For each transition leading to the final release step:

  1. Transition from QA approval (high-risk path): Require approval_qa_status = ‘approved’
  2. Transition from regulatory approval (low-risk path): Only require approval_regulatory_status = ‘approved’
  3. Remove the global dependency that requires all approval steps

Validation Lifecycle Configuration: The final piece is updating your validation lifecycle rules. In Admin > System Settings > Validation Configuration, locate the compliance record validation rules.
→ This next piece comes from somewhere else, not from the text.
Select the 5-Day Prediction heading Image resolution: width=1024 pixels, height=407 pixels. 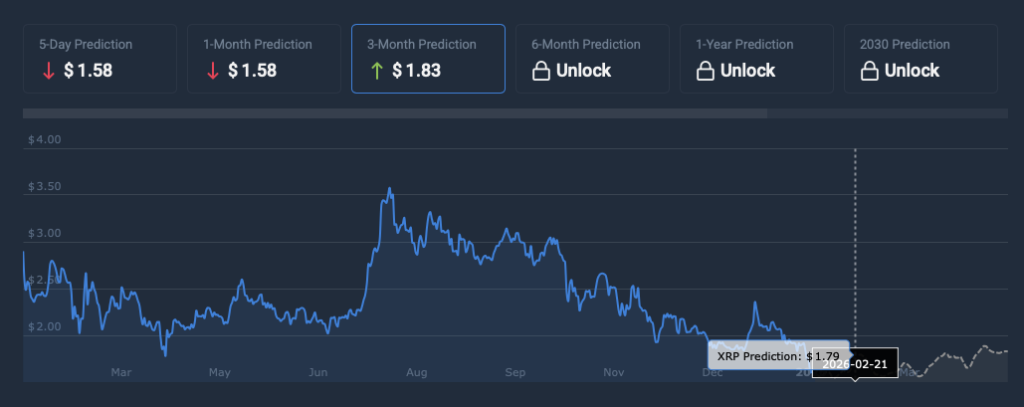click(85, 45)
Add a new rule specifically for approval validation:

Rule Name: Risk-Based Approval Validation

Trigger: On transition to Released state

Condition: Apply conditional logic based on risk_level attribute

Validation Logic: Check only the approvals required for the actual workflow path taken

Testing Your Configuration: After making these changes, test with both high-risk and low-risk compliance items:

  1. High-risk item should route through both regulatory and QA approval, with validation requiring both
  2. Low-risk item should bypass QA approval entirely, with validation only checking regulatory approval
  3. Verify the workflow history shows only the steps actually traversed
  4. Confirm validation error messages are specific about which approval is missing

This approach eliminates the validation failure for skipped steps because those steps never enter the workflow history. The conditional validation rules ensure you’re only validating approvals that were actually required based on the risk level, maintaining your risk-based approach while satisfying the validation engine’s requirements.

Exactly right. In the release step validation configuration, you’ll need to add a conditional validator that checks the risk_level field value before requiring QA approval completion. The syntax depends on your version, but generally you’d use something like: IF risk_level = ‘high’ THEN require approval_qa_complete = true.

I ran into this exact scenario in qual-2022.1. The problem is that conditional approval steps still create a workflow history entry, and the validation engine checks the history for approval completion regardless of whether the step was required. You need to configure the validation rules at the release step to use conditional logic that matches your risk-based routing.